Task to carry out -> Can you return, word for word, the passage of the Lalo Schifrin interview that runs from "I had to make" up to and including "first meet Dizzy?"?

In the DVD Movie Music Man: A Portrait of Lalo Schifrin I learned that you were, as the narrator put it, “an avid moviegoer as a child, spending countless hours at the cinemas in Buenos Aires,” and that Alex North’s score for Spartacus was a big influence on you. What in particular did you love about Alex North’s music?
Alex North was one of the great masters that inspired many of my colleagues too—Jerry Goldsmith, John Williams. For instance, Alex North had a brilliant idea in [Viva] Zapata! with Marlon Brando when they start with all the pacing and all the rocks against the volcanic-scape in Mexico. They start, [sings, “dun, dun, dun, dun”] they start the sound effects, and all of a sudden, the music takes over, and that’s a brilliant idea. I learned a lot from that.
What other films and/or film scores stand out to you from that era?
There was another movie that was showing in Argentina; it was a Russian movie. It was called Alexander Nevsky [1938, by Sergei Eisenstein], with music by Prokofiev, and, of course, it was a great score. He was a great, great composer. I went to see it two or three times. Then, about two or three years ago, I went to see it again, and I was disappointed, not with the score, but with the movie. It was dated.
You studied with Charles Koechlin (a disciple of Maurice Ravel) and attended Olivier Messiaen’s classes at the Paris Conservatory and played jazz at night in Parisian clubs in the 1950s. How did living and playing music in Paris get you on the path you ended up taking?
I had to make a living, pay for my tuition and for my expenses. I had a scholarship, but it was not enough to pay for a decent [living space]. The dorms were terrible, so I found my own apartment. By working at night playing jazz, and I also did arrangements for record companies—you know, I didn’t sleep. But during the day, Conservatoire; at night, jazz. I played with some of the best European, even American, jazz musicians who were living in Paris.
You played with Dizzy Gillespie’s group for around four years, starting in 1959. How did you first meet Dizzy?
Well, first off, I have to say that I had been studying the music of Dizzy Gillespie before I met him, so it’s not a coincidence that [he liked it] when he heard my band—I had a band in Argentina after I came back from Paris, and he heard me play the piano.

Information shown ->
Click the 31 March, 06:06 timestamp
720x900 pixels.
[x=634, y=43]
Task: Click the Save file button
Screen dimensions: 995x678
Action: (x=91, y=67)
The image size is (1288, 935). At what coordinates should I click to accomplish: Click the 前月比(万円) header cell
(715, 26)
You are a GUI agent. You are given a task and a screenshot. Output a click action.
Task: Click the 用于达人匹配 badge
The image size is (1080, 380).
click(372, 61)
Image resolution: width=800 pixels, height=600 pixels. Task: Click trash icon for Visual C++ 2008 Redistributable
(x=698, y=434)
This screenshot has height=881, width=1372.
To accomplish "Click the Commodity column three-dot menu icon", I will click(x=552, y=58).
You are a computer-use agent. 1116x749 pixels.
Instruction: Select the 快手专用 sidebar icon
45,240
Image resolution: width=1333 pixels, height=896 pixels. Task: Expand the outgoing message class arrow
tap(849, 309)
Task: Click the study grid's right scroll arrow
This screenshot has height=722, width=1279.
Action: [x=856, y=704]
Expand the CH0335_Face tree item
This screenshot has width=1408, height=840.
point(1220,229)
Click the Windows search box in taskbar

Solution below ->
I had to make a living, pay for my tuition and for my expenses. I had a scholarship, but it was not enough to pay for a decent [living space]. The dorms were terrible, so I found my own apartment. By working at night playing jazz, and I also did arrangements for record companies—you know, I didn’t sleep. But during the day, Conservatoire; at night, jazz. I played with some of the best European, even American, jazz musicians who were living in Paris.
You played with Dizzy Gillespie’s group for around four years, starting in 1959. How did you first meet Dizzy?